Set exercise: Copy out the material word for word, starting at the line that contains "Given: Click 終了 button beside 19-共通部品:20" and ending at the line that contains "Looking at the", including both of those lines.

Entries:

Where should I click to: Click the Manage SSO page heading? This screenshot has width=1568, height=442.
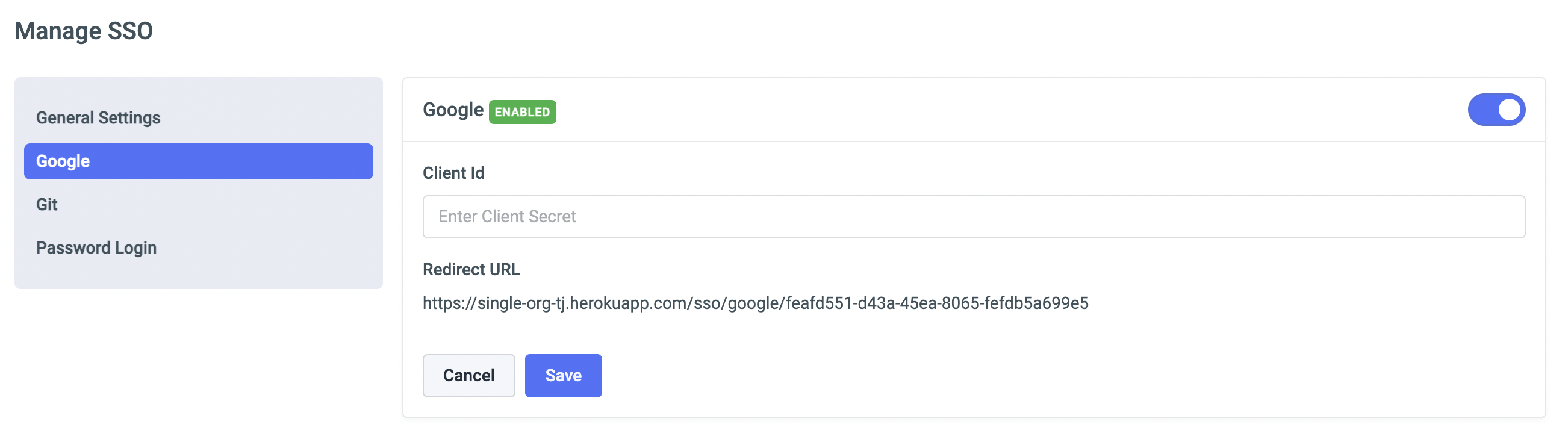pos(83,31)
* * *
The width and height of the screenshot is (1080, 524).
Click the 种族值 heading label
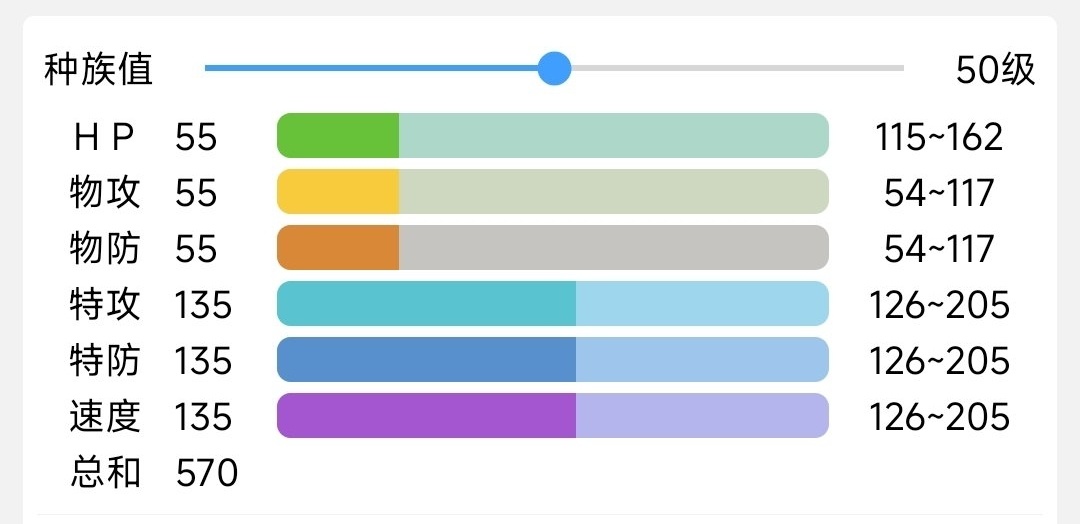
...
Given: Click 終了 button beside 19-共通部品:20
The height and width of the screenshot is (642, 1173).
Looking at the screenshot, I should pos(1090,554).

Solution to the exercise:
Given: Click 終了 button beside 19-共通部品:20
The height and width of the screenshot is (642, 1173).
Looking at the screenshot, I should pos(1090,554).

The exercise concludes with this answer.